And I believe that Thomas Jefferson, confronted in this desperate, sublime 1913, with the new socialized spirit of our time, placed face to face at last with a Christian aristocrat or Crowd-Man, would want him saved and emphasized too.

It is because in democracies saviours are being kept by crowds and by millionaires and by machines very largely in the position of hired men, or of ordered about men, that ninety-nine one-hundredths of the saving or of the man-inventing and man-freeing in crowds, is not being attended to.

I have wanted to suggest in this book that the moment the Saviours in any nation will organize quietly and save themselves first, the less difficult thing (with men to attend to it) like saving the rest of us, will be a mere matter of detail.

The only thing that stands in the way is the Thomas Jefferson bug-a-boo. People seem to have a kind of left-over fear that the moment these saviours or experts or inventors or heroes, call them what you will, get the chance that they have been working to get to save us, they will not want to use it.

It does not seem to me that anything will be allowed to interfere with it—with their saving us, or making detailed arrangements for our saving ourselves.

Being a great man (if as democracies seem to think being a great man is a disease) is at least a self-limiting disease. Inventors when they get their first chance are going to save us, because they could not endure living with us unless we were saved.

Inventors could not enjoy inventing—inventing their greater, more noble inventions, until they had attended to a little rudimentary thing in the world like having people half alive on it to live with and to invent for.

It does not interest a really inspired man—inventing flying machines for people who have not time to notice the sky, wireless telegraph for people who have nothing to say, symphonies for tone-deaf crowds, or ambrosia for people who prefer potatoes.
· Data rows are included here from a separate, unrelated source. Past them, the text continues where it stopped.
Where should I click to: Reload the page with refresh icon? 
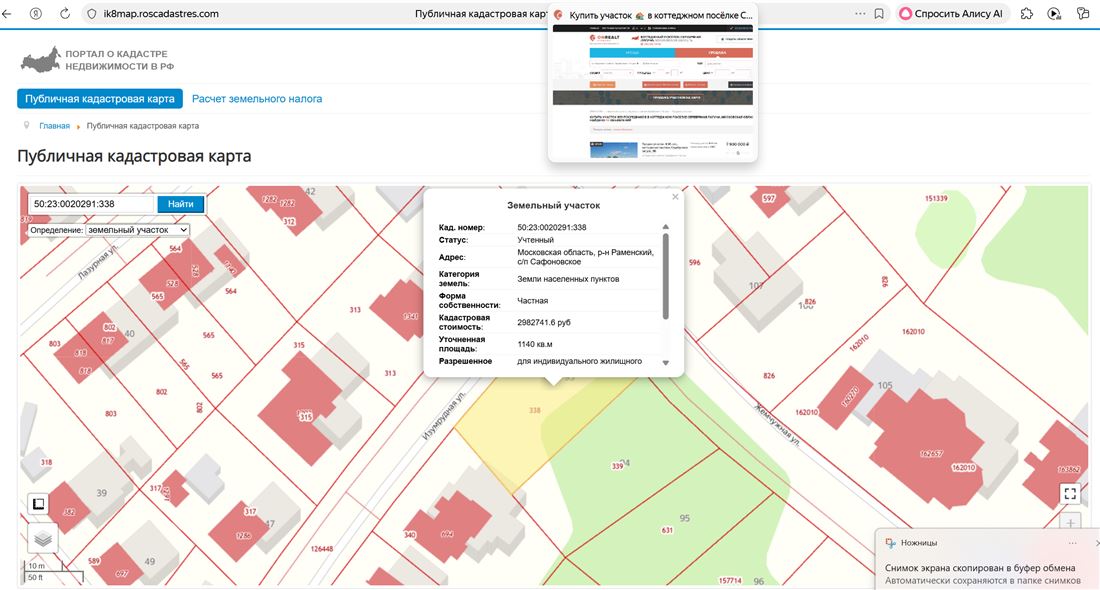(x=66, y=14)
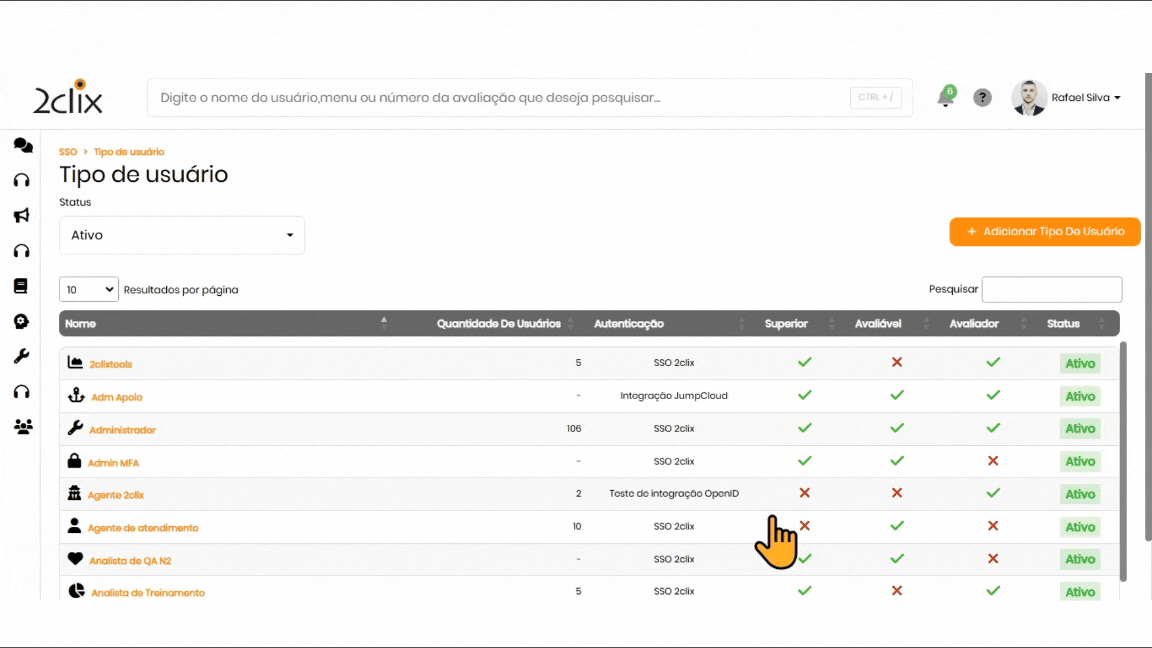Click the table's vertical scrollbar
Viewport: 1152px width, 648px height.
tap(1123, 460)
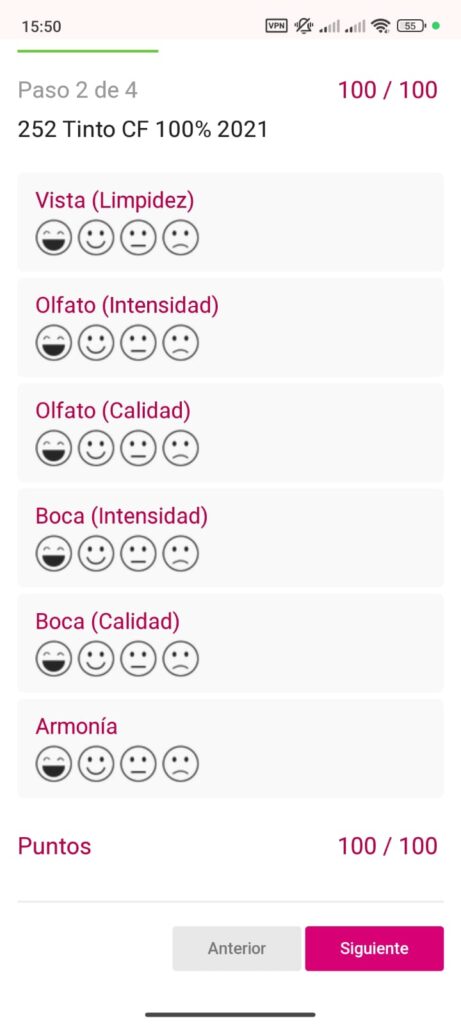Rate Boca (Calidad) with the sad face
Image resolution: width=461 pixels, height=1024 pixels.
tap(180, 659)
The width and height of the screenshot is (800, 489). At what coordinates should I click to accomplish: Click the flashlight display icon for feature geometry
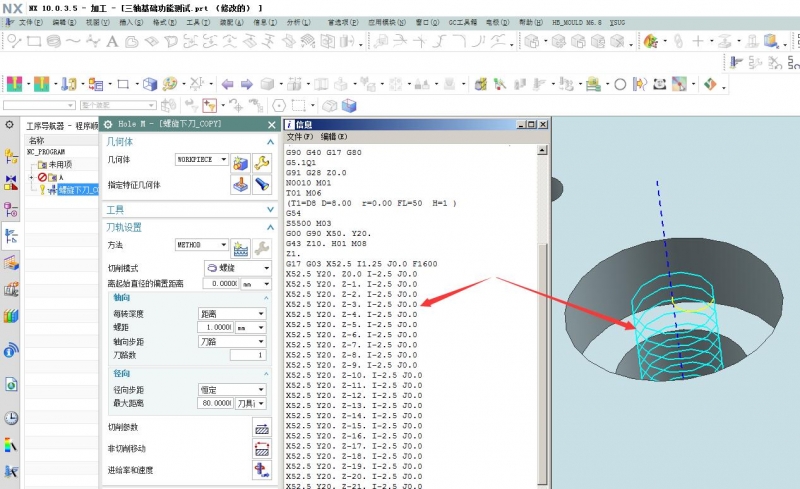pyautogui.click(x=262, y=185)
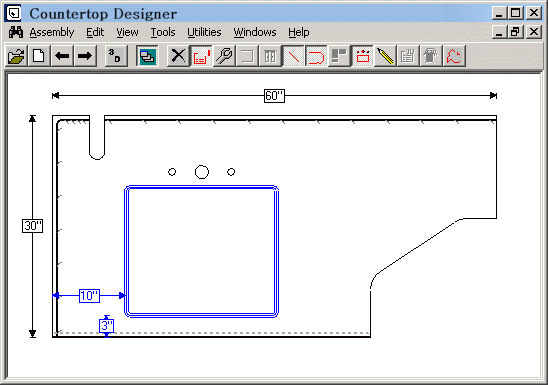Image resolution: width=548 pixels, height=385 pixels.
Task: Click the blue 10" offset dimension
Action: [x=89, y=296]
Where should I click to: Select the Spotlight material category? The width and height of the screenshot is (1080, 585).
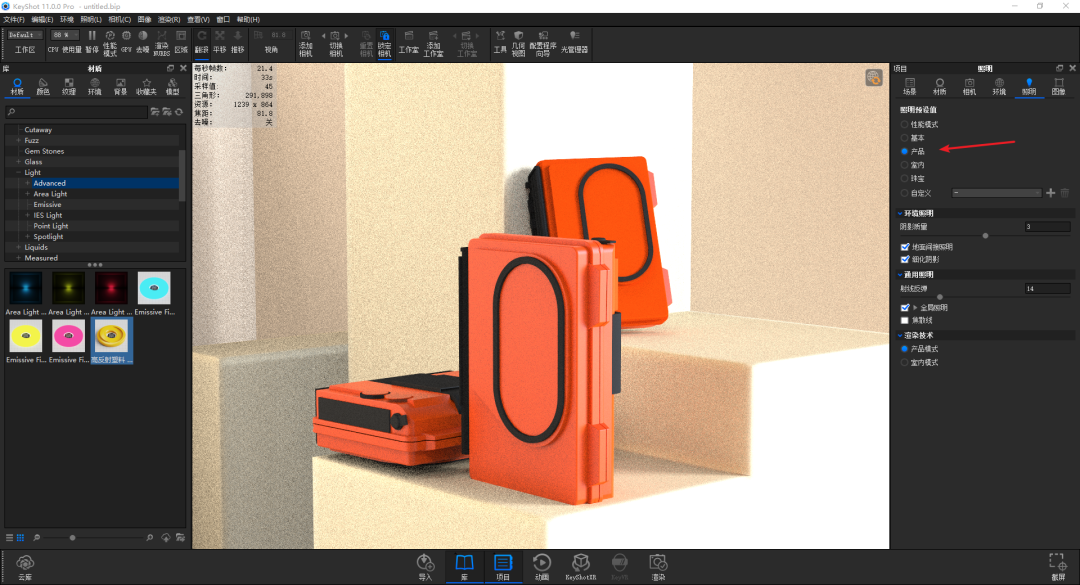pyautogui.click(x=48, y=237)
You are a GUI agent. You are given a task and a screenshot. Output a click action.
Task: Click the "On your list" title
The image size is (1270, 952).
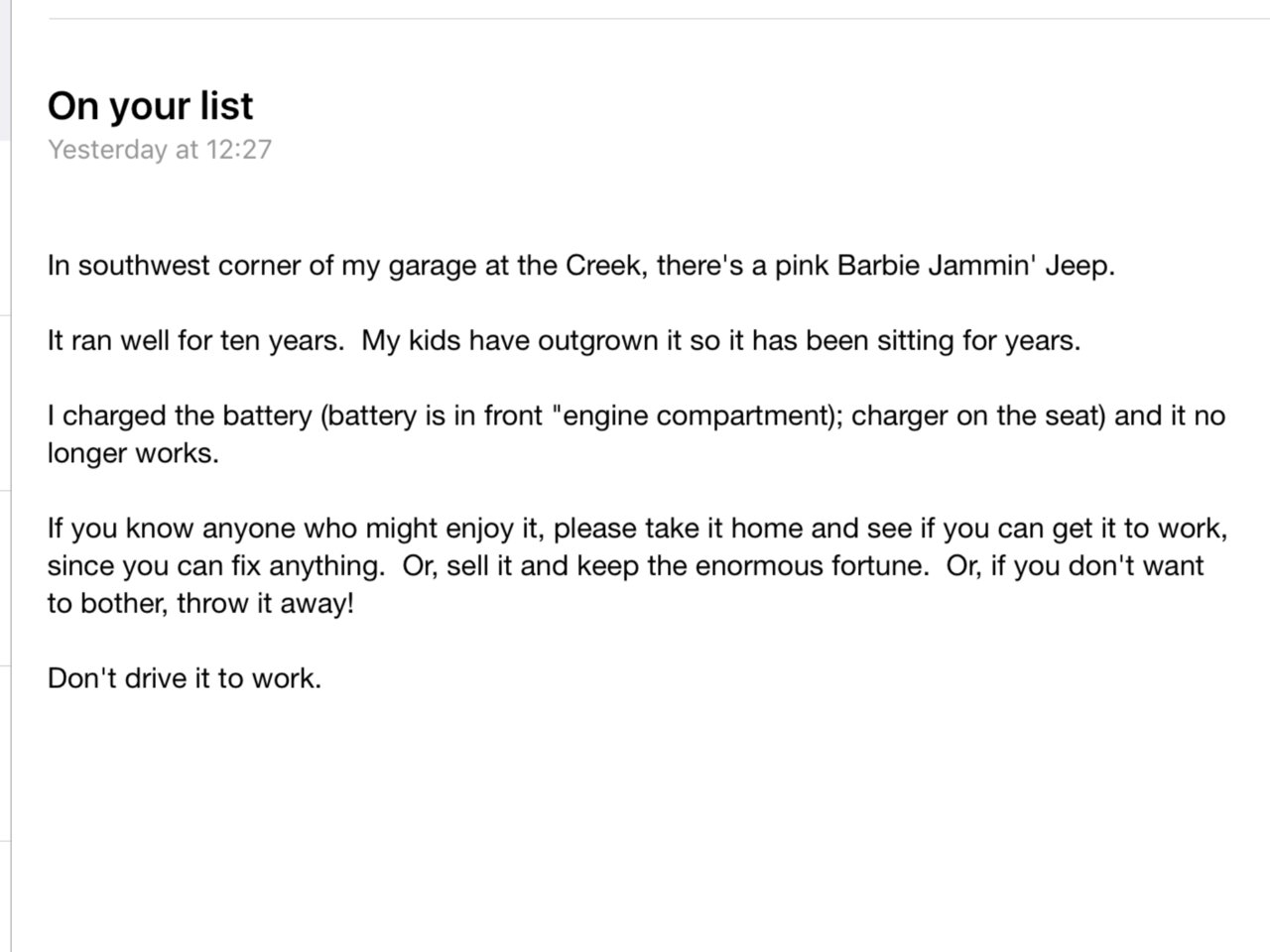(150, 106)
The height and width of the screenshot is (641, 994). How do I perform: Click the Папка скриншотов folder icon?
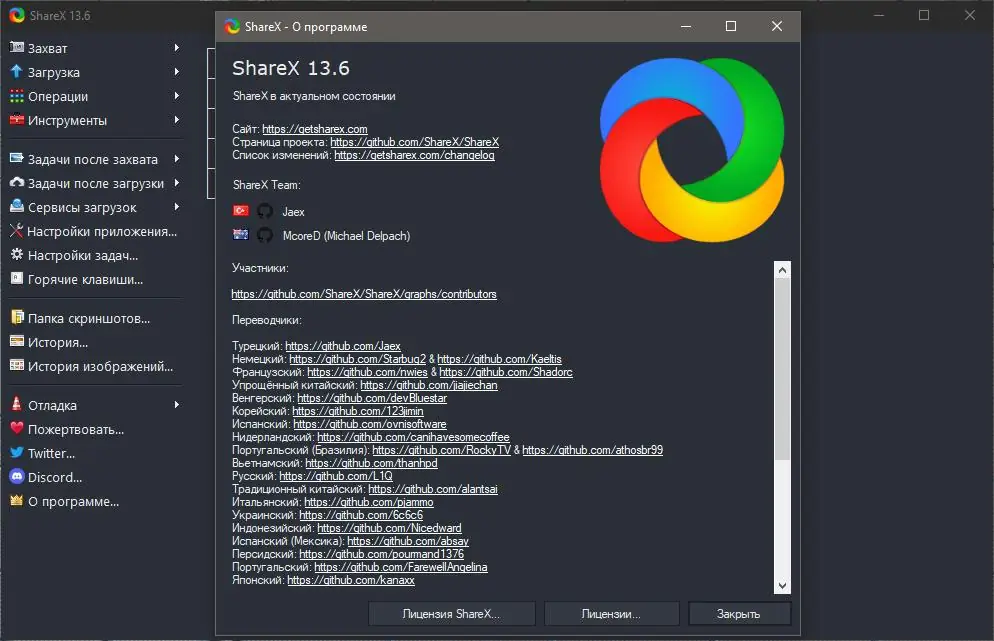17,315
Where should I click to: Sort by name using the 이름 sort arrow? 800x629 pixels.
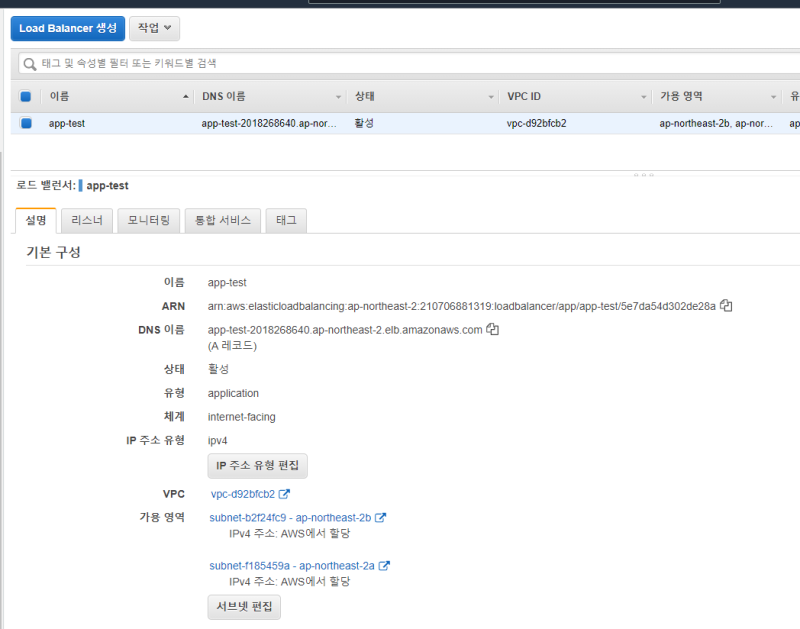pyautogui.click(x=186, y=97)
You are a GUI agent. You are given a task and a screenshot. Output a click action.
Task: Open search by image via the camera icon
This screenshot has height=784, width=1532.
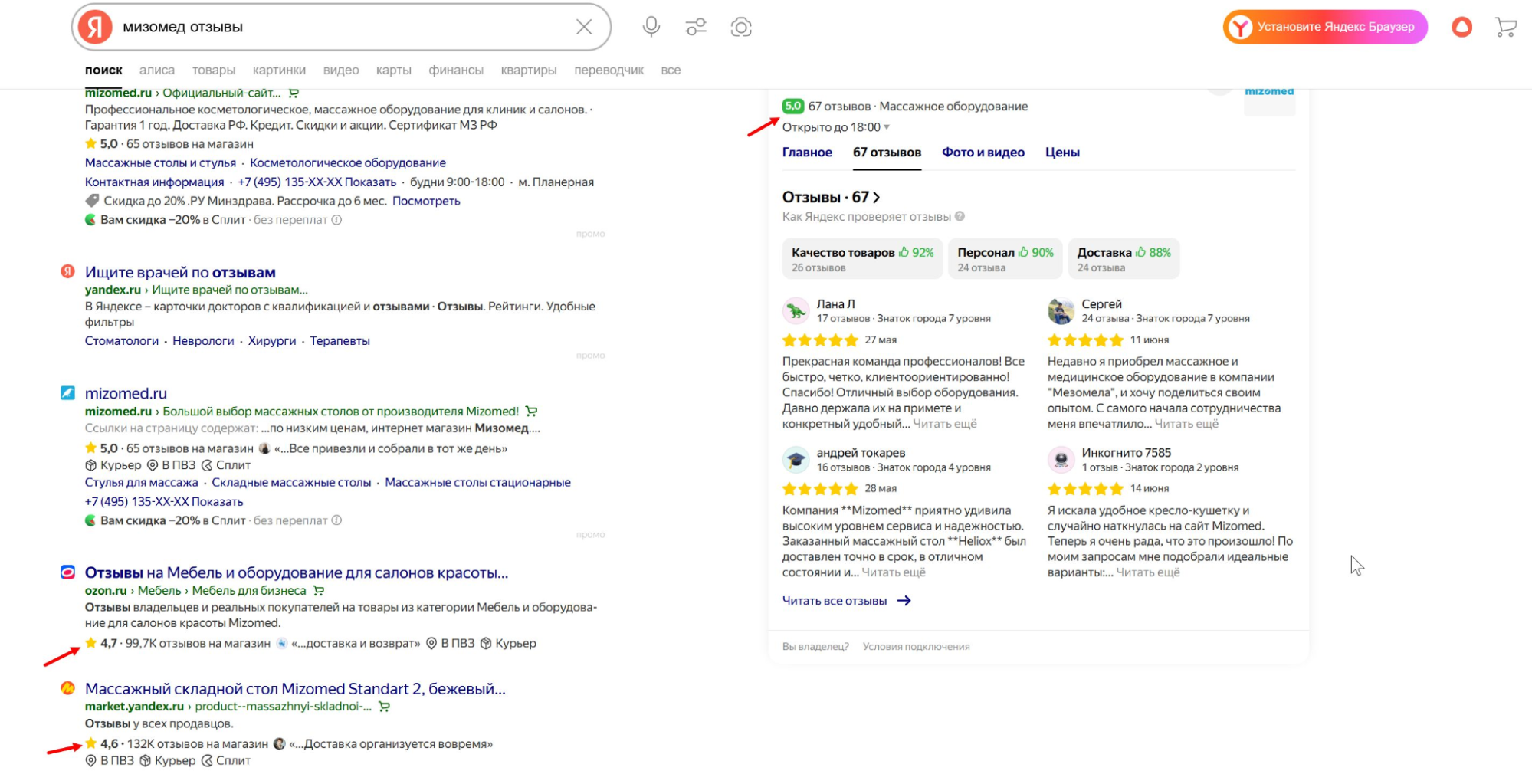[740, 26]
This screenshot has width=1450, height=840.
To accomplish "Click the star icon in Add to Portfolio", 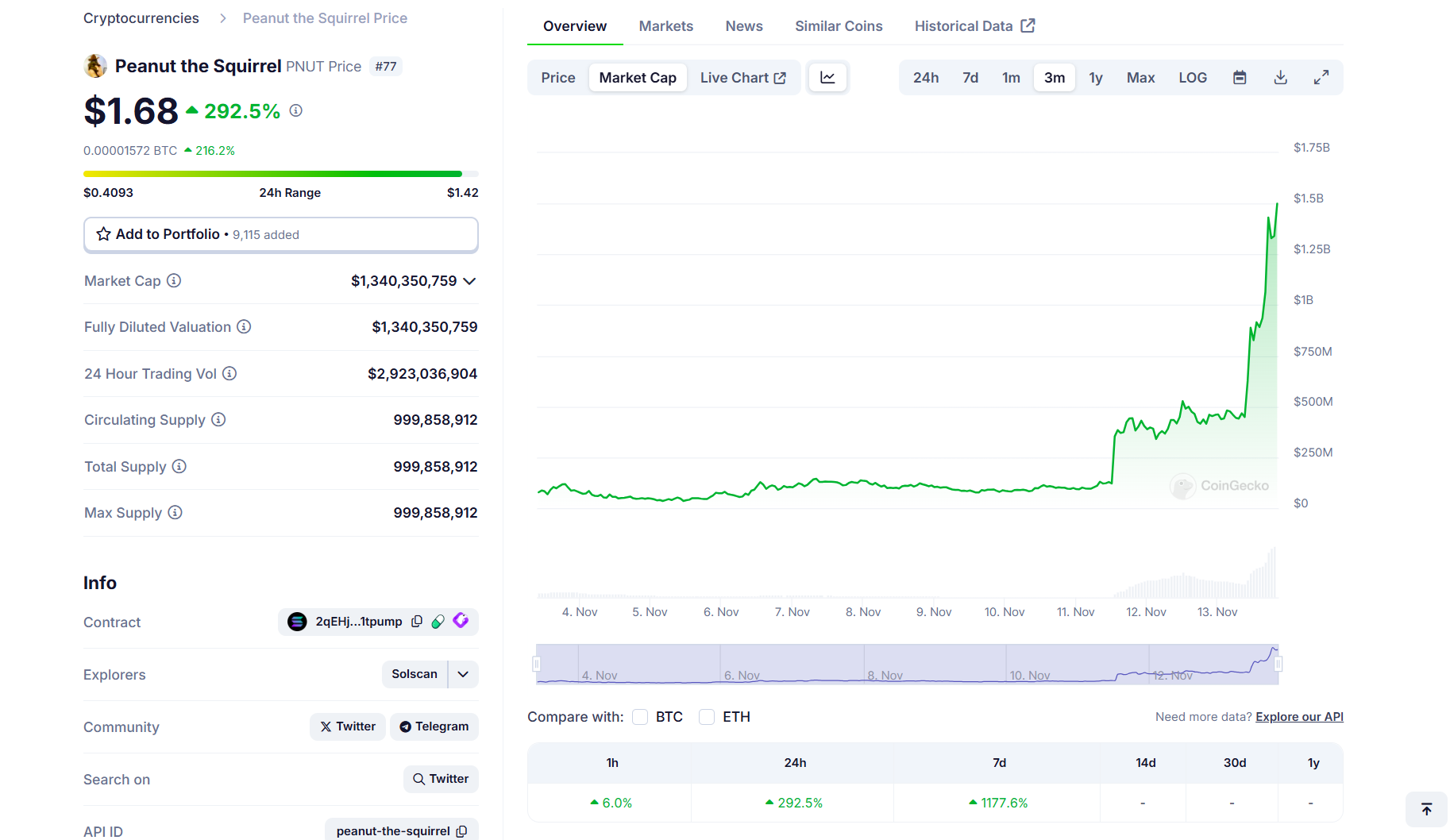I will click(103, 234).
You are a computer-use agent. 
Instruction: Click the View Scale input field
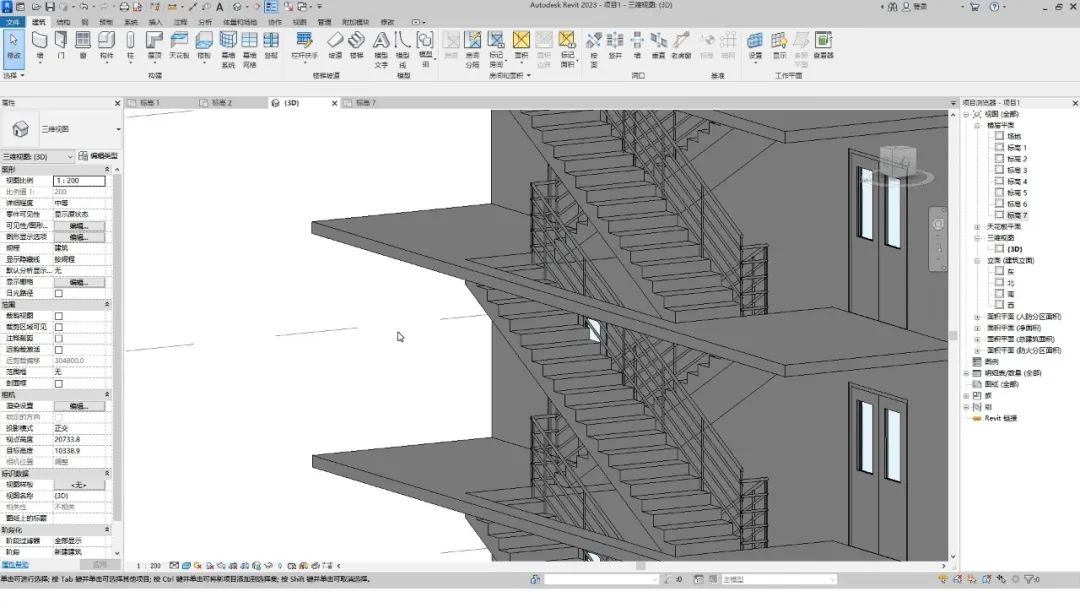click(79, 180)
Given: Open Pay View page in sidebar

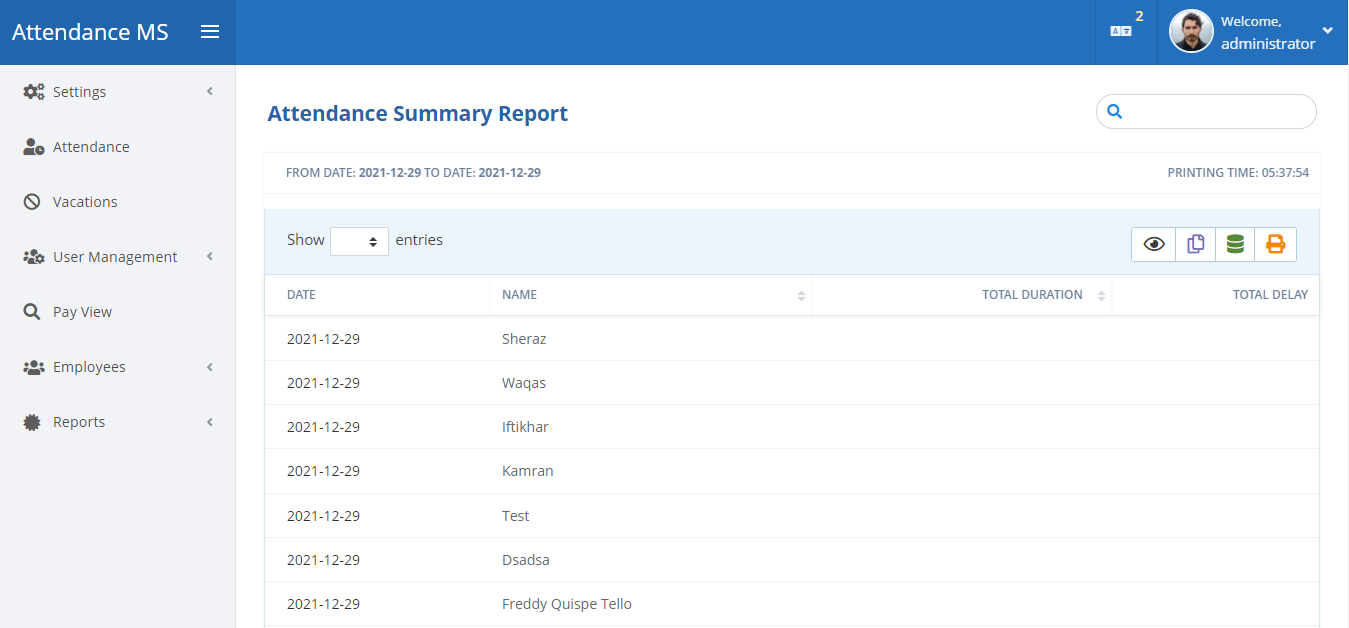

This is the whole issue in a nutshell. When people say that our inventors, or Crowd-Men or saviours, when they have fulfilled or saved themselves, cannot be trusted to save us, the reply that will have to be made is that only people who do not know how inventors feel or how they are made or what it is in them that drives them to do things, or how they do them, will be afraid to let men who give us worlds and who express worlds for us and who make us express ourselves in worlds the freedom to help shape them and run them.

Men who have the automatic courage, the helpless bigness and disinterestedness that always goes with invention, with creative power, can be trusted by crowds.